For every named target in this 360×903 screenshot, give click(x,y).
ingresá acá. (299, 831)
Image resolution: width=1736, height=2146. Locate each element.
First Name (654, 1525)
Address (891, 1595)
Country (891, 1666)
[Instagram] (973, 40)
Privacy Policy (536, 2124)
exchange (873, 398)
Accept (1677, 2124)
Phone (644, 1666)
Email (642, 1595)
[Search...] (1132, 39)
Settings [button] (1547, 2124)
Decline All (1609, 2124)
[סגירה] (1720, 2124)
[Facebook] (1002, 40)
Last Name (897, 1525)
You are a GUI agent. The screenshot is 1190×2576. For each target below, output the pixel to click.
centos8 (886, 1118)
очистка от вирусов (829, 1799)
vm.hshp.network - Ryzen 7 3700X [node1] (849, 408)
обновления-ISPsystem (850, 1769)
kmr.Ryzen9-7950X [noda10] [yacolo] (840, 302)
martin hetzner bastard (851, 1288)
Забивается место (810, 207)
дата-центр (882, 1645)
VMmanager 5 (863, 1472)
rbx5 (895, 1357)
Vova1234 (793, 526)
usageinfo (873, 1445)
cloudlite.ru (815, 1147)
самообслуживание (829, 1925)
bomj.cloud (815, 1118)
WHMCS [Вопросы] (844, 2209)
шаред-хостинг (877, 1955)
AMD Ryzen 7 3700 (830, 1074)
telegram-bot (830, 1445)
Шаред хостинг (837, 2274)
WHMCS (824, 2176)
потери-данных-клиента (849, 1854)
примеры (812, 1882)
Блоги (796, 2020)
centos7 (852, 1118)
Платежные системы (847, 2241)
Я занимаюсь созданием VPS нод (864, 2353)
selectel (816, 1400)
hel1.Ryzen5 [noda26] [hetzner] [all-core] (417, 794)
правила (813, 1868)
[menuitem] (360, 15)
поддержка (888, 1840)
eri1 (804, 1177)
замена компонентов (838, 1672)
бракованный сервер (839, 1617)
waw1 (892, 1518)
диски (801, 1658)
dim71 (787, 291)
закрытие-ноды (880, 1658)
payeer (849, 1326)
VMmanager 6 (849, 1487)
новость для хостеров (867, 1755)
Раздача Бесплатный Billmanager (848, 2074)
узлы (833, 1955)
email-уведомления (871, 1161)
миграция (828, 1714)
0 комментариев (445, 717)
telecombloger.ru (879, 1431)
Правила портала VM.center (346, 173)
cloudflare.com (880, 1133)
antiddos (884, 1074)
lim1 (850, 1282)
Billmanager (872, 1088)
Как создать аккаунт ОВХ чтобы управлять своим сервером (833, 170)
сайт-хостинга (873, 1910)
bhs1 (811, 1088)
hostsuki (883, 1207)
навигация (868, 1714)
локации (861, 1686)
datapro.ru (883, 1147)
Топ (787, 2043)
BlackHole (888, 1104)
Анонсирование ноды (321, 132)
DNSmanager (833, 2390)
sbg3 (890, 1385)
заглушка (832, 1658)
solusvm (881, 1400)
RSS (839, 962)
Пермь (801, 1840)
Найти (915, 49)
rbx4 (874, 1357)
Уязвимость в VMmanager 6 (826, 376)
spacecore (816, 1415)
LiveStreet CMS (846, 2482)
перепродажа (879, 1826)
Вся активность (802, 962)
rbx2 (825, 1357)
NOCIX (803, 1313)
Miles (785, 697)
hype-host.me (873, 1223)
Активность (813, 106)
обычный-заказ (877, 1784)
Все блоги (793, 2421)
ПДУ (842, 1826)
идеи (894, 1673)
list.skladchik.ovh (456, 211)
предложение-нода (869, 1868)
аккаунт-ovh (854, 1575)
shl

## [ASSIGNED TASK]
Starting with the first line of the listing, output each line exactly until you have included the one containing "[Instagram] (973, 40)".

## [EXERCISE RESPONSE]
For every named target in this 360×903 screenshot, give click(x,y).
ingresá acá. (299, 831)
Image resolution: width=1736, height=2146. Locate each element.
First Name (654, 1525)
Address (891, 1595)
Country (891, 1666)
[Instagram] (973, 40)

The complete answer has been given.